--- Begin Text block ---

I wanted to be here but the multitudes of sick and injured kept me late at work.
Now I am tired and hungry. There had better be some popcorn left.
I can't find the beer icon. There doesn't seem to be one! And I thought this was a Reformed Board


----------



## etexas (Dec 15, 2007)

21st Century Calvinist said:


> I wanted to be here but the multitudes of sick and injured kept me late at work.
> Now I am tired and hungry. There had better be some popcorn left.
> I can't find the beer icon. There doesn't seem to be one! And I thought this was a Reformed Board


You are tired here....have some fresh coffee.....


----------



## Southern Presbyterian (Dec 15, 2007)

etexas said:


> 21st Century Calvinist said:
> 
> 
> > I wanted to be here but the multitudes of sick and injured kept me late at work.
> ...



Here you go.....


----------



## Puritan Sailor (Dec 15, 2007)

Better late than never. Any more spiders left?


----------



## ~~Susita~~ (Dec 15, 2007)

I juiced 'em out.


----------



## turmeric (Dec 15, 2007)

Ewwwww!


----------



## jaybird0827 (Dec 15, 2007)

--- End Text block ---
--- Begin Extracted information ---

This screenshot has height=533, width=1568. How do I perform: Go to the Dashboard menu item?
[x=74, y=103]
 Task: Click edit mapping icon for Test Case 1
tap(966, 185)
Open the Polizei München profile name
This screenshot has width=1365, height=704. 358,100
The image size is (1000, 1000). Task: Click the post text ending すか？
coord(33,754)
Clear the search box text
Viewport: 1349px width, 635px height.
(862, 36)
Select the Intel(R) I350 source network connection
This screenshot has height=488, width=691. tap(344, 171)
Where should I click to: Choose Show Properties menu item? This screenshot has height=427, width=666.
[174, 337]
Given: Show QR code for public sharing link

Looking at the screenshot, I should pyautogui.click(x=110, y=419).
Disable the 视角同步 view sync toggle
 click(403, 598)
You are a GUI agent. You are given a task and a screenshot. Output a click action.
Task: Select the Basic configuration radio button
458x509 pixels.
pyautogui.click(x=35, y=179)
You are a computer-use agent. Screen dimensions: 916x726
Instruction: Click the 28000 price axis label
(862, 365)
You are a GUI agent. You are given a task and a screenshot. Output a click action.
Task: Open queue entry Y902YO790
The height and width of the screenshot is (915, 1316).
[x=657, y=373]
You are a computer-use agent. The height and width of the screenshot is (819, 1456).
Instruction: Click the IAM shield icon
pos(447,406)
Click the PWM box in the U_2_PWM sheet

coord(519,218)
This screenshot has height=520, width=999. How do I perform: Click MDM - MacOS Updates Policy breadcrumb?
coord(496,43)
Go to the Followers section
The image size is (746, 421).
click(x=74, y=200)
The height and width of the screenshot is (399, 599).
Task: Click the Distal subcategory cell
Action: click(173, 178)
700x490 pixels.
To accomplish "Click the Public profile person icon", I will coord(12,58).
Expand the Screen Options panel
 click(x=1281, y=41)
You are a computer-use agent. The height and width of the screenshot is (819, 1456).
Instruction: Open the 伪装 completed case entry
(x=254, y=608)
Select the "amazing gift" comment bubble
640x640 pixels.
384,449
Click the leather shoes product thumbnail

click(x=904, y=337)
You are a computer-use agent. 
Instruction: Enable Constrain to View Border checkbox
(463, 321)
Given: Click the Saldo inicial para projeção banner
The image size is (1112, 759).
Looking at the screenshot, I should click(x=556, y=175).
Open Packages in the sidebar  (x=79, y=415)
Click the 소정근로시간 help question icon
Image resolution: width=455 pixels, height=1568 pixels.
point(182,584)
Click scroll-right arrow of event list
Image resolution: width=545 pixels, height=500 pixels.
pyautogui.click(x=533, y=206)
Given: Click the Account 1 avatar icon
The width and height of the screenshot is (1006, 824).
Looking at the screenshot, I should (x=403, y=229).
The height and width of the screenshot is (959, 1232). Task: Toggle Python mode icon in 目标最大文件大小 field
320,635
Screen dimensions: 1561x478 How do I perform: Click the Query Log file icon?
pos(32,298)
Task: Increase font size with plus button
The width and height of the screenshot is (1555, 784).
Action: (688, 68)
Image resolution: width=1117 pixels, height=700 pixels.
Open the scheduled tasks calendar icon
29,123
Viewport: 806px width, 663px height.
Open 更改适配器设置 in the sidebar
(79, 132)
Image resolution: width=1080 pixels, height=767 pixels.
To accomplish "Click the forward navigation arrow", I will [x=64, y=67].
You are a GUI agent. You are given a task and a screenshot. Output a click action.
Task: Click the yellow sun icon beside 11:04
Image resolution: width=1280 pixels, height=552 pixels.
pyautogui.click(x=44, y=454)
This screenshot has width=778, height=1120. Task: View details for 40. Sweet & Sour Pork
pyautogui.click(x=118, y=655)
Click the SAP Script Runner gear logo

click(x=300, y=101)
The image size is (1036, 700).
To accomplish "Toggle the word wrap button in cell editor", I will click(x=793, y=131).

--- End Extracted information ---

Exercise task —
Extend the forum thread from the point where it stops. The stored items have no connection to the forum thread.

Final result —
etexas said:


> ~~Susita~~ said:
> 
> 
> > I brought the orange juice! Mrs. Zartman, as long as you have plenty of matches, we should be good.
> ...


 
Try the following. You need two things: An orange, and access to a fireplace (wood-burning kind).

Peel the orange. Take a piece of the peel and squeeze it with the outside of the peel facing the fire. Watch what happens when the mist hits the flame.

You might also see some interesting results if you just burn some of the fresh peel.


----------



## ~~Susita~~ (Dec 15, 2007)

jaybird0827 said:


> Try the following. You need two things: An orange, and access to a fireplace (wood-burning kind).
> 
> Peel the orange. Take a piece of the peel and squeeze it with the outside of the peel facing the fire. Watch what happens when the mist hits the flame.
> 
> You might also see some interesting results if you just burn some of the fresh peel.



 Did you try that last night, or have you known it?


----------



## etexas (Dec 15, 2007)

jaybird0827 said:


> etexas said:
> 
> 
> > ~~Susita~~ said:
> ...


Tell me what happens!!! We live in Texas, our fireplace is gas!


----------



## ~~Susita~~ (Dec 15, 2007)

etexas said:


> Tell me what happens!!! We live in Texas, our fireplace is gas!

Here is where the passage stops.